*ACTIVITY*.
Pictures are to be dropped from the copy. Retype the listing exactly.

*RECORDED INFORMATION*.

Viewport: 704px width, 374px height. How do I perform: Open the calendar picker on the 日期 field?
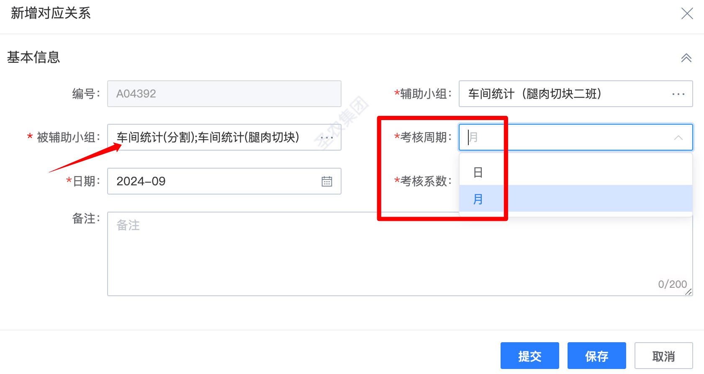[x=328, y=181]
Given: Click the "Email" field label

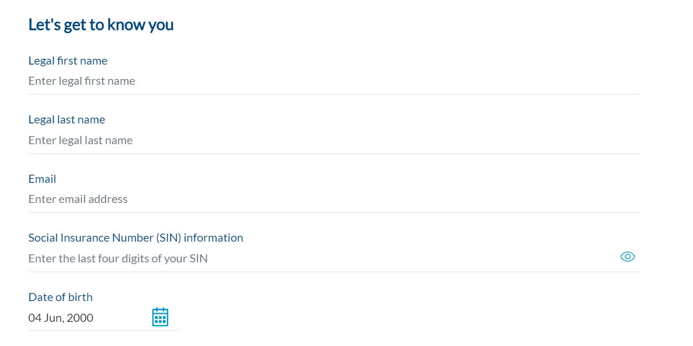Looking at the screenshot, I should (x=42, y=179).
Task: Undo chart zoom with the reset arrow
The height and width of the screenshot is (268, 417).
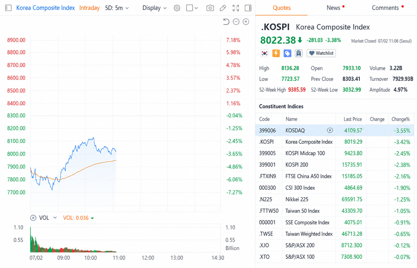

*TASK RESULT*.
Viewport: 704px width, 374px height. How do I perform: Open the calendar picker on the 日期 field?
[x=328, y=181]
Given: Click the "Email" field label

Looking at the screenshot, I should (x=42, y=179).
Task: Undo chart zoom with the reset arrow
The height and width of the screenshot is (268, 417).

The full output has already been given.